3. So are you saying that the outer surface becomes 0 and the inner surface remains -37.3 nC?

 

[LowlyPion]

Since there is no charge inside .01cm what field is there at .008?

For 3. if the conductor is grounded, and the E = 0 inside the conductor, how else could there be no net charge inside a Gaussian spherical surface just farther away than the inside surface of the conductor?

 

[mmmboh]

1.Ah I see, so the charge at 0.08cm is zero. Ok so then at 0.2 cm you would use the radius as 0.3 cm right?

3.If the gaussian surface is inside the area of the conductor then E=0...so the inside becomes zero and the outside becomes the outside plus the inside? sorry I am confused :S.

 

[mmmboh]

And for 2. E=$$\int$$KdQ/r^2
$$\lambda$$=Q/l=10nC/6cm=166.7nC/m
r=0.03m
dQ=$$\lambda$$
and we integrate from 0 radians to 1 radians...
Ok I am a little confused about how to set up the integral...cos is adjacent over hypotenuse, so adjacent I use as r or x...and then the hypotenuse... :S

 

[LowlyPion]

1.Ah I see, so the charge at 0.08cm is zero. Ok so then at 0.2 cm you would use the radius as 0.3 cm right?

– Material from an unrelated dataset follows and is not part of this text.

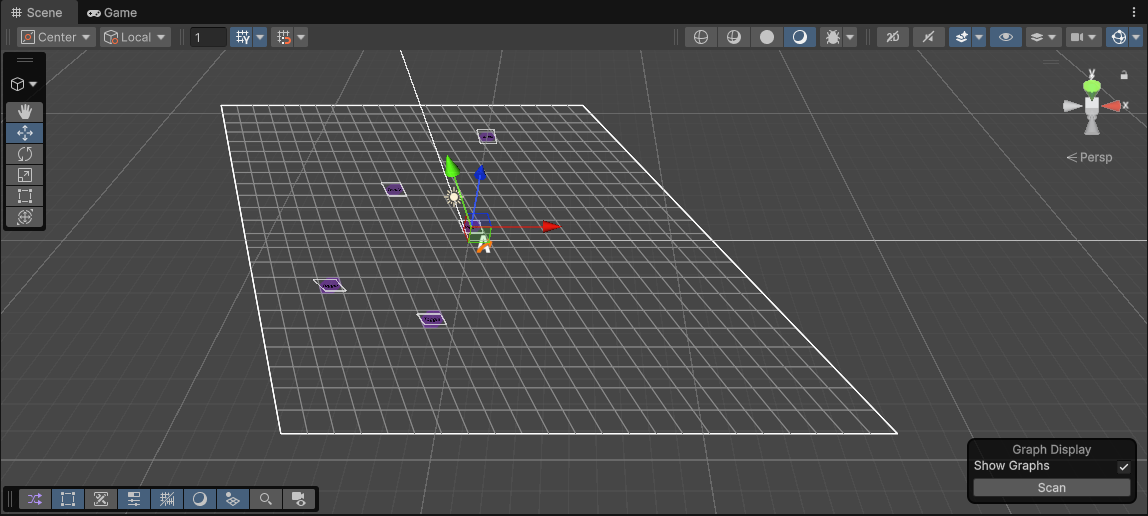
Task: Toggle scene visibility eye button
Action: 1005,37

Not quite so fast. At .2 cm then you want to determine the net charge inside the sphere of radius .2cm. Figure that from the charge density times the volume of what is a spherical shell from .1 to .2 cm. Likewise then for calculating the field at .3 cm.

 

[LowlyPion]

And for 2. E=$$\int$$KdQ/r^2
$$\lambda$$=Q/l=10nC/6cm=166.7nC/m
r=0.03m
dQ=$$\lambda$$
and we integrate from 0 radians to 1 radians...
Ok I am a little confused about how to set up the integral...cos is adjacent over hypotenuse, so adjacent I use as r or x...and then the hypotenuse... :S

Make a drawing of your arc with a mid line intersecting that. Call that your x axis. By symmetry you can ignore the y components then because they are equal and oppositely positioned in y such that their components will cancel. (Half are pointing up and half down when you take your integral. You should satisfy yourself on this point and don't just take my word for it.)

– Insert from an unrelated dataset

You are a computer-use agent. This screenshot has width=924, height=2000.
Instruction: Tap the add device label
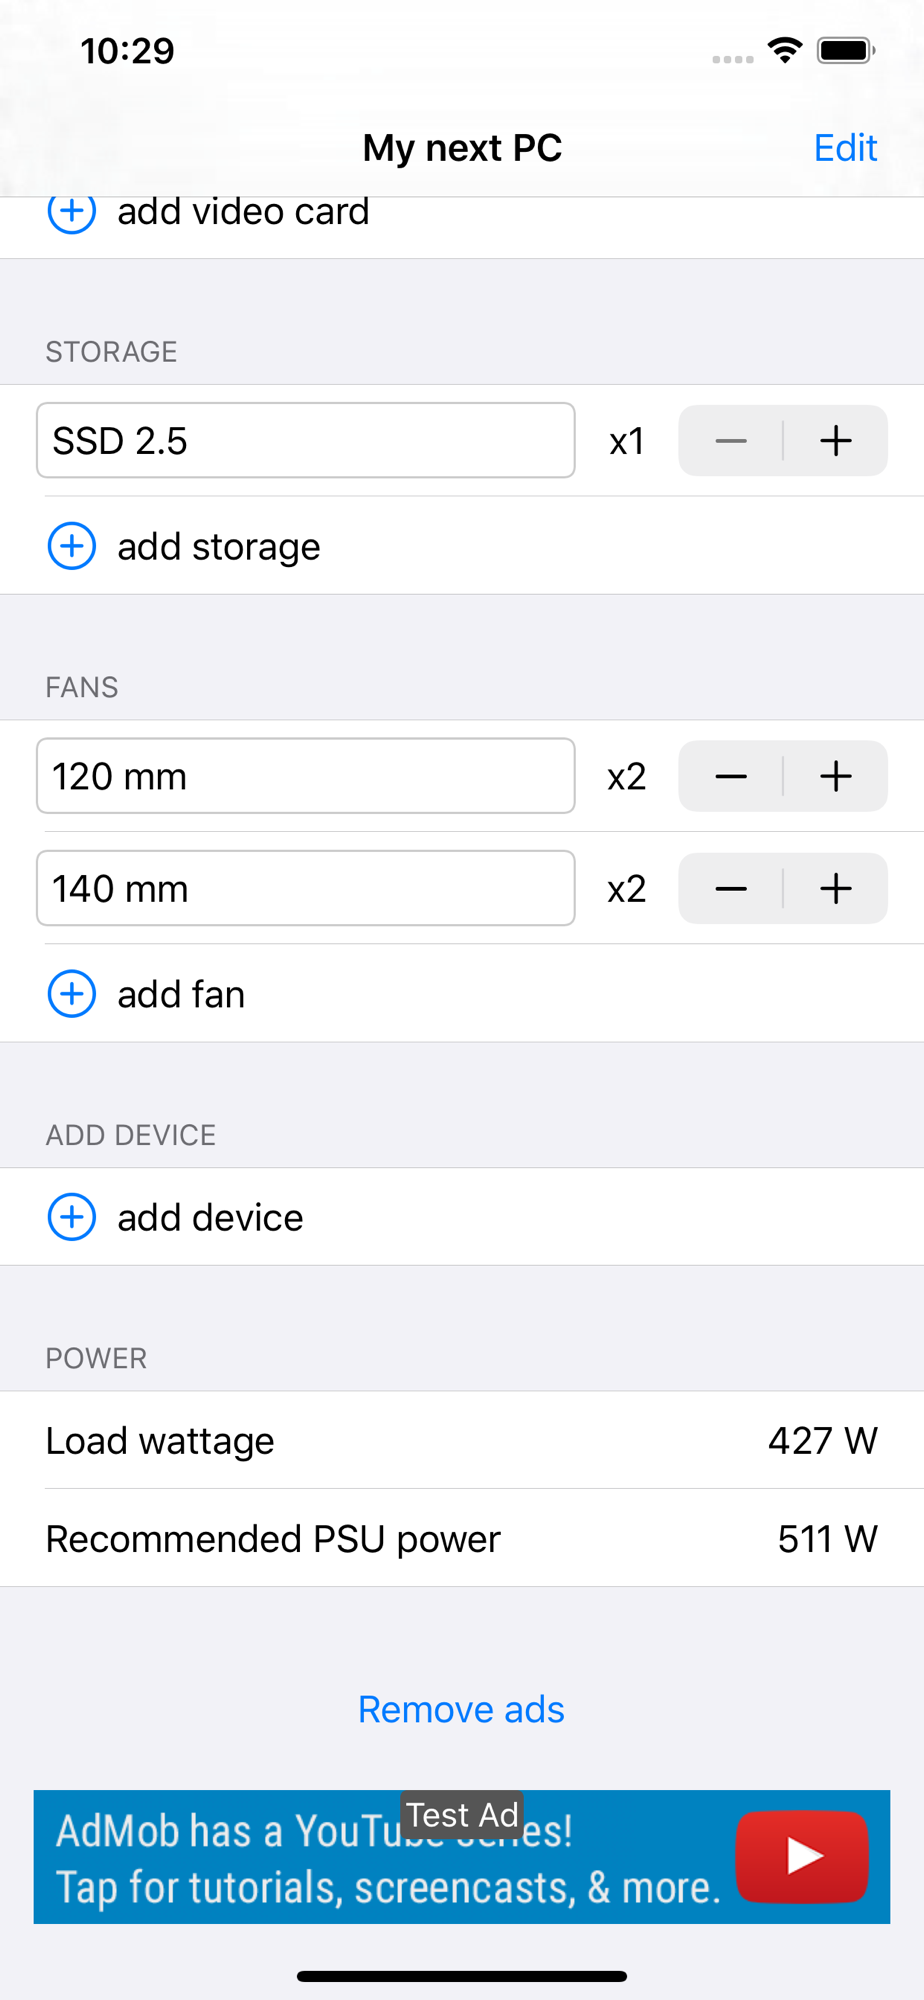point(210,1218)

Then that means that along your arc you have uniform dq's that are equally spaced at distance of the radius. That determines the |E| that each dq contributes to what you want to integrate. But as discussed above the "y" components are no longer of interest. Only the x components.

Now each r makes an angle θ with the x-axis, your line of symmetry. (Your hypotenuse of course being just the distance r.) And only the contribution of the |dE|, which along the x-axis is given by r*cosθ is what you are integrating. And for convenience since you can incorporate all of the dq's in the range of the arc by integrating over θ then you can express things as

dE = λ*r*cosθ dθ

where λ is your charge density. C/2

You can integrate then over the range -1 to 1 radian or 0 to 1 and double it, your choice.